Task item – For this exercise, please transcribe exactly and only the lines from the one containing "This screenshot has height=414, width=1568." through the end of the material, both ends included, without pictures.

Data –
····················

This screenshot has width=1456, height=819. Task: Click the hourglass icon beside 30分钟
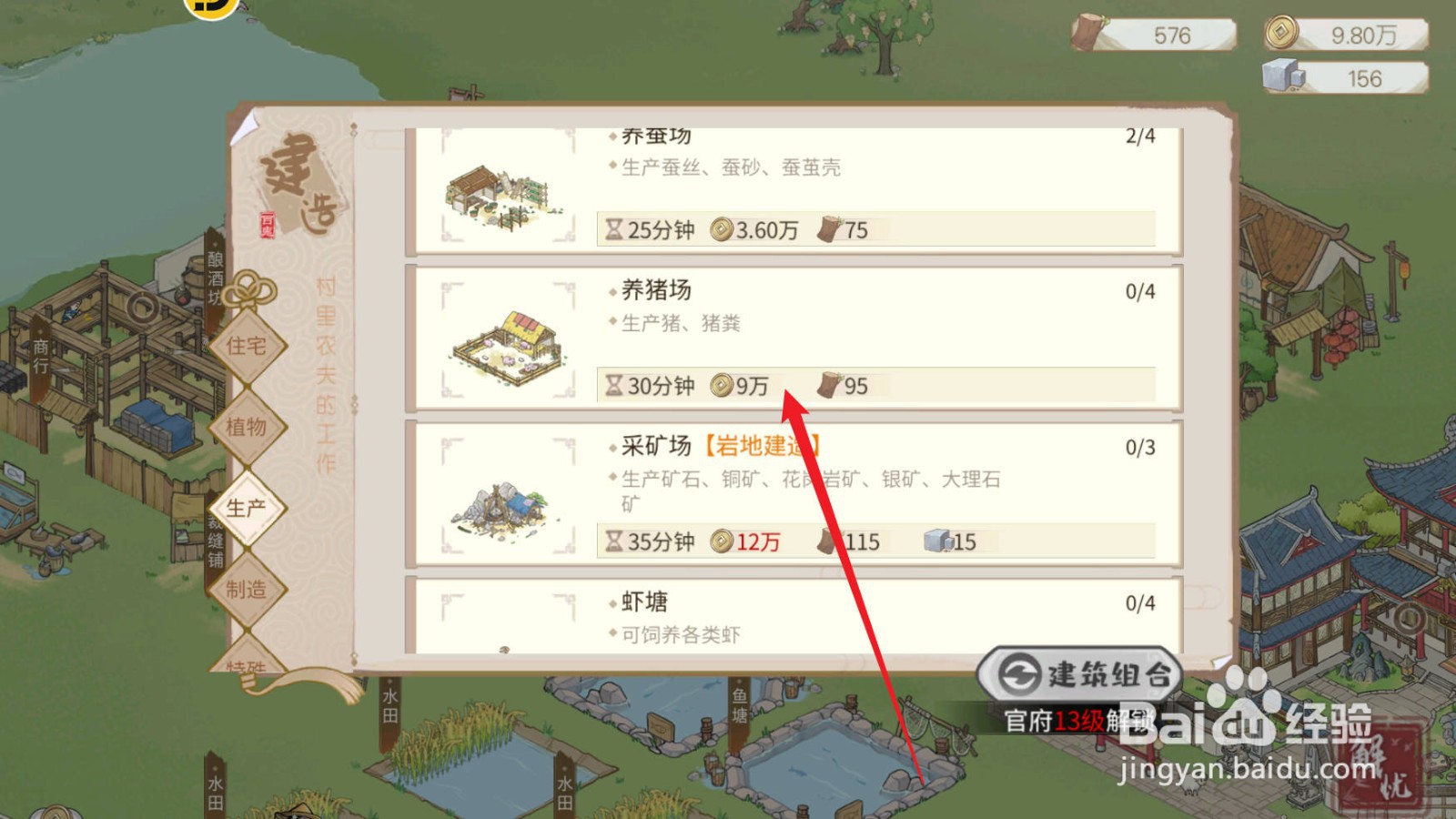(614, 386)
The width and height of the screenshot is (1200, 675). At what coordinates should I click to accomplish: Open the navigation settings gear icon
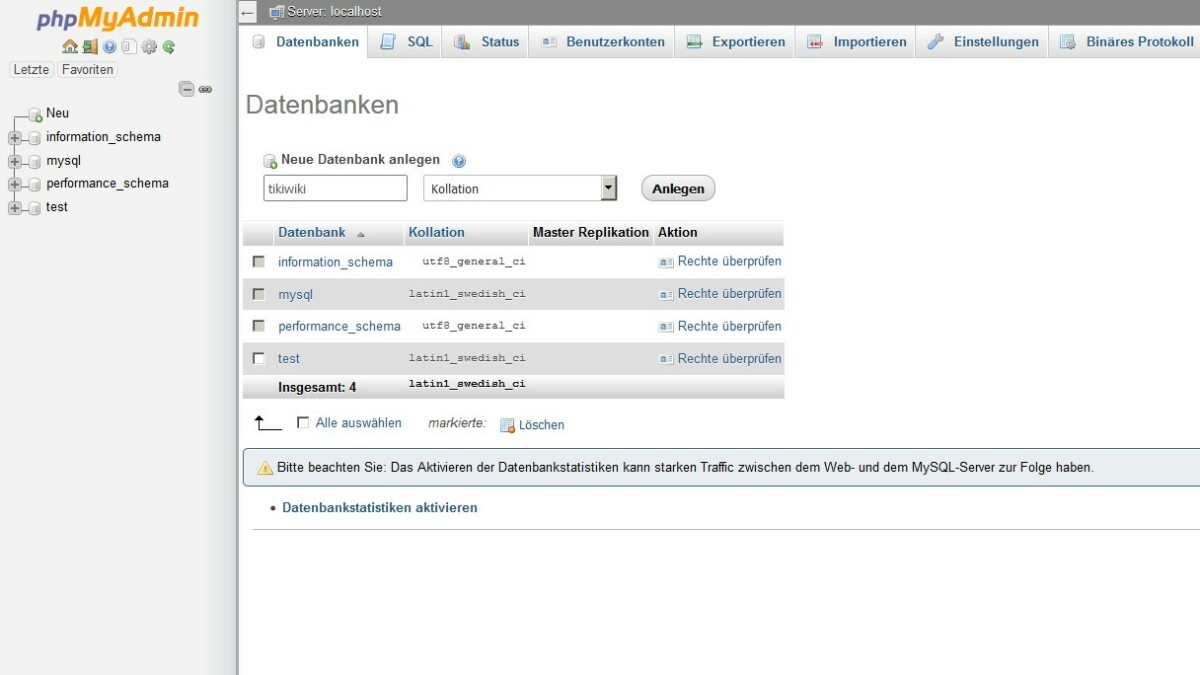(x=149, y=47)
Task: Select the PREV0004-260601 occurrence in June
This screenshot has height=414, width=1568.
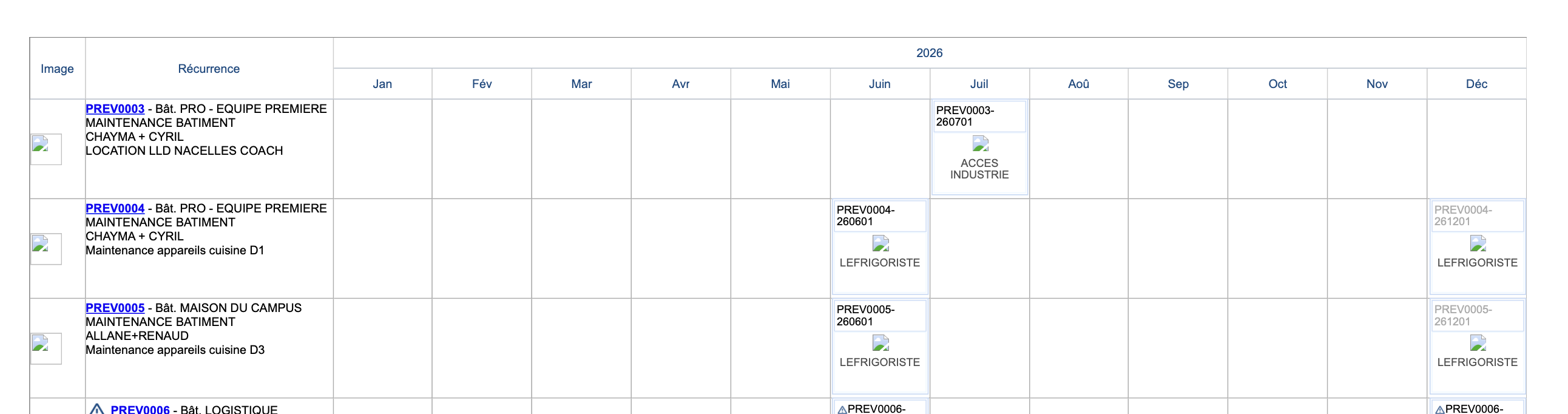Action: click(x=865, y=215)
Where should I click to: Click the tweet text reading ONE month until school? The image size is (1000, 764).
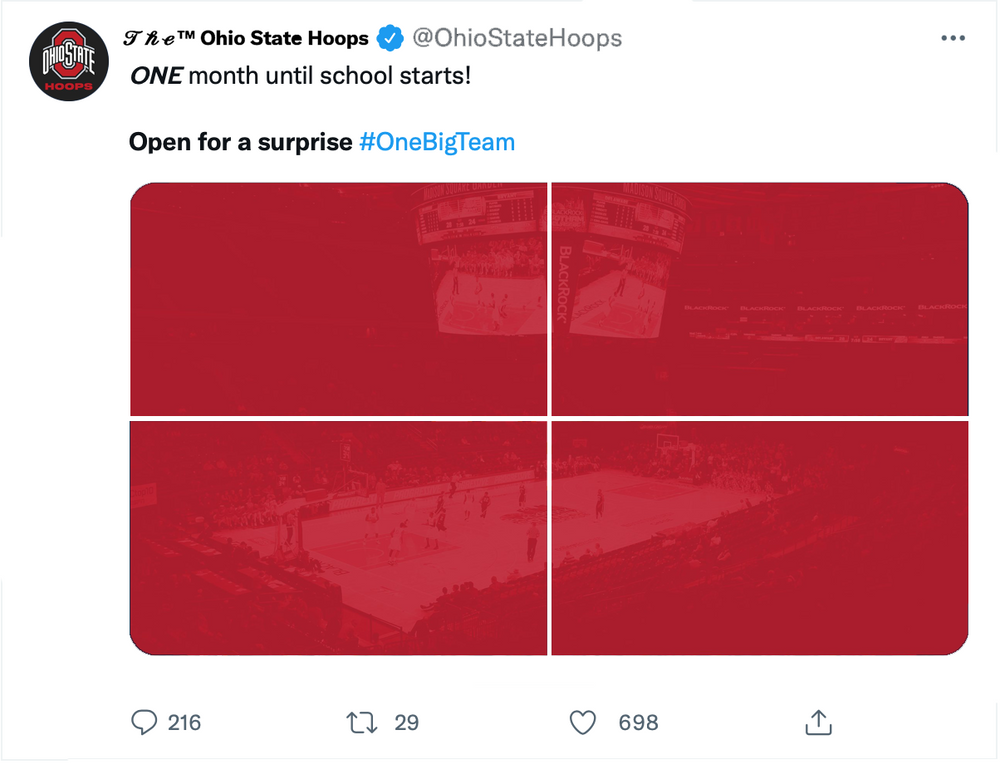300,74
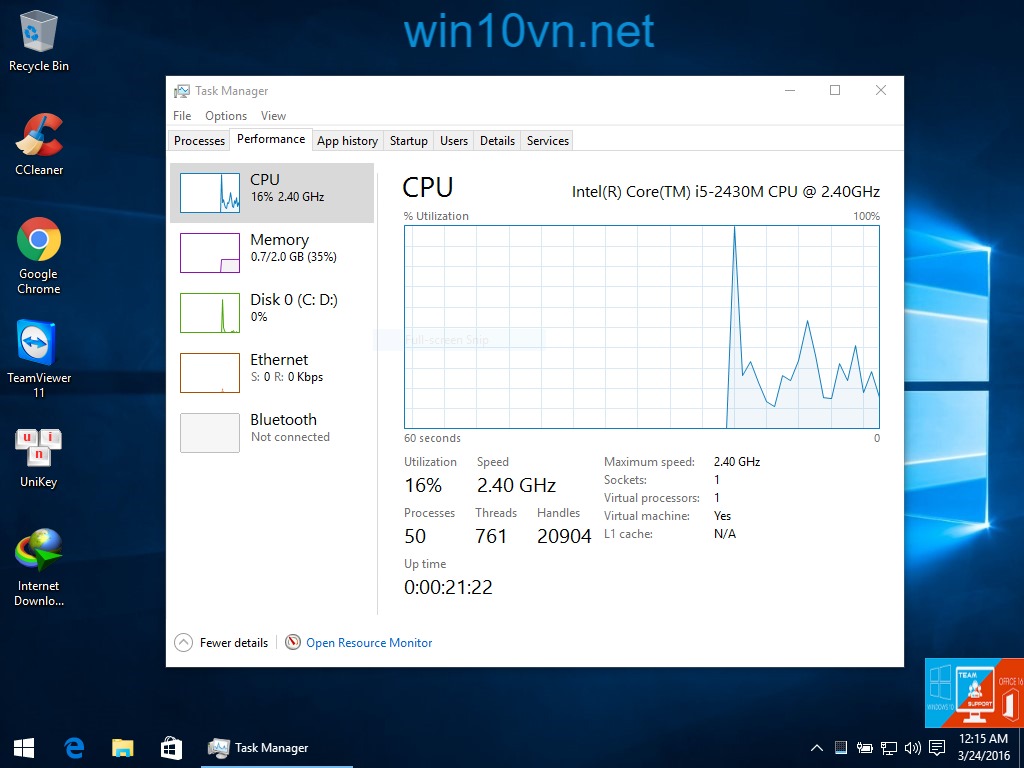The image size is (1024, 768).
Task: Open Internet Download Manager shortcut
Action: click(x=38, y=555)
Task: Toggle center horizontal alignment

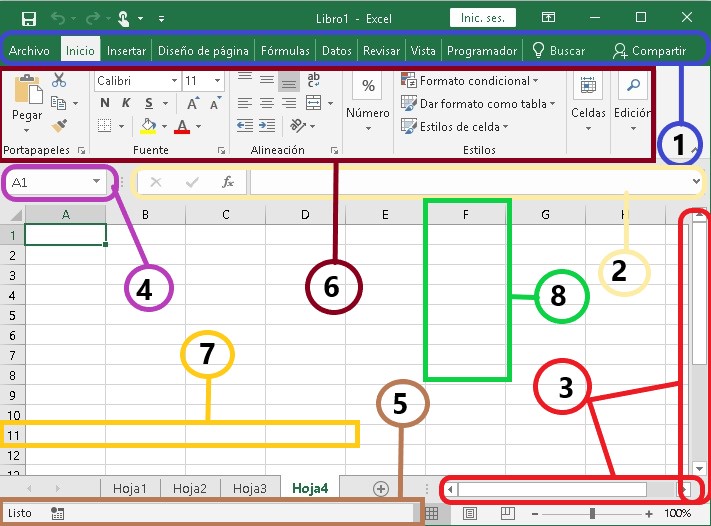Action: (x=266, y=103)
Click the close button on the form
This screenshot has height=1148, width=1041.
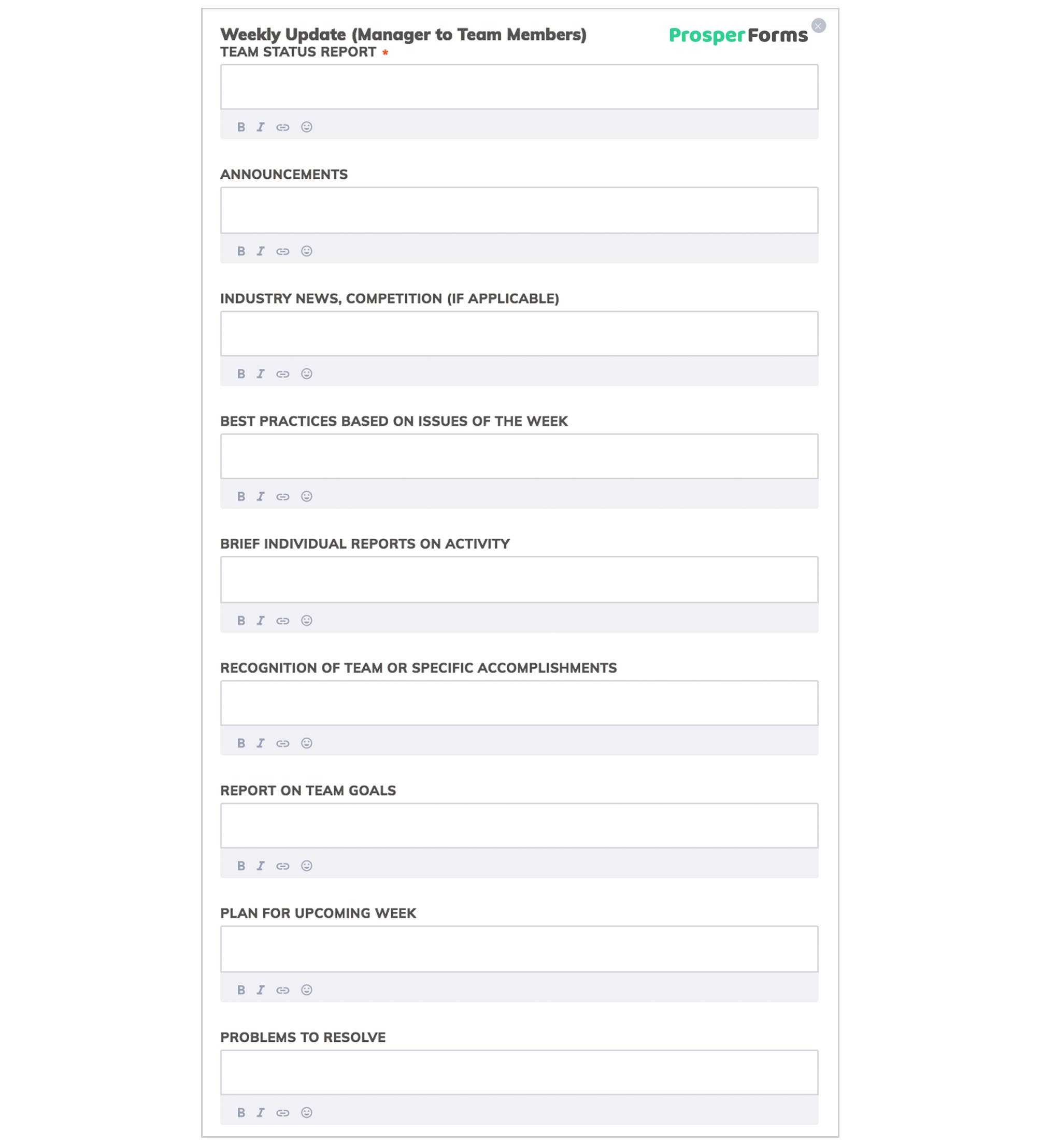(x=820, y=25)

····················

Exercise result –
This screenshot has height=414, width=1568.
Action: click(x=865, y=215)
Where should I click to: Click the tweet text reading ONE month until school? The image size is (1000, 764).
300,74
The image size is (1024, 768).
Task: Open Internet Download Manager shortcut
Action: click(x=38, y=555)
Task: Toggle center horizontal alignment

Action: (x=266, y=103)
Click the close button on the form
This screenshot has height=1148, width=1041.
(x=820, y=25)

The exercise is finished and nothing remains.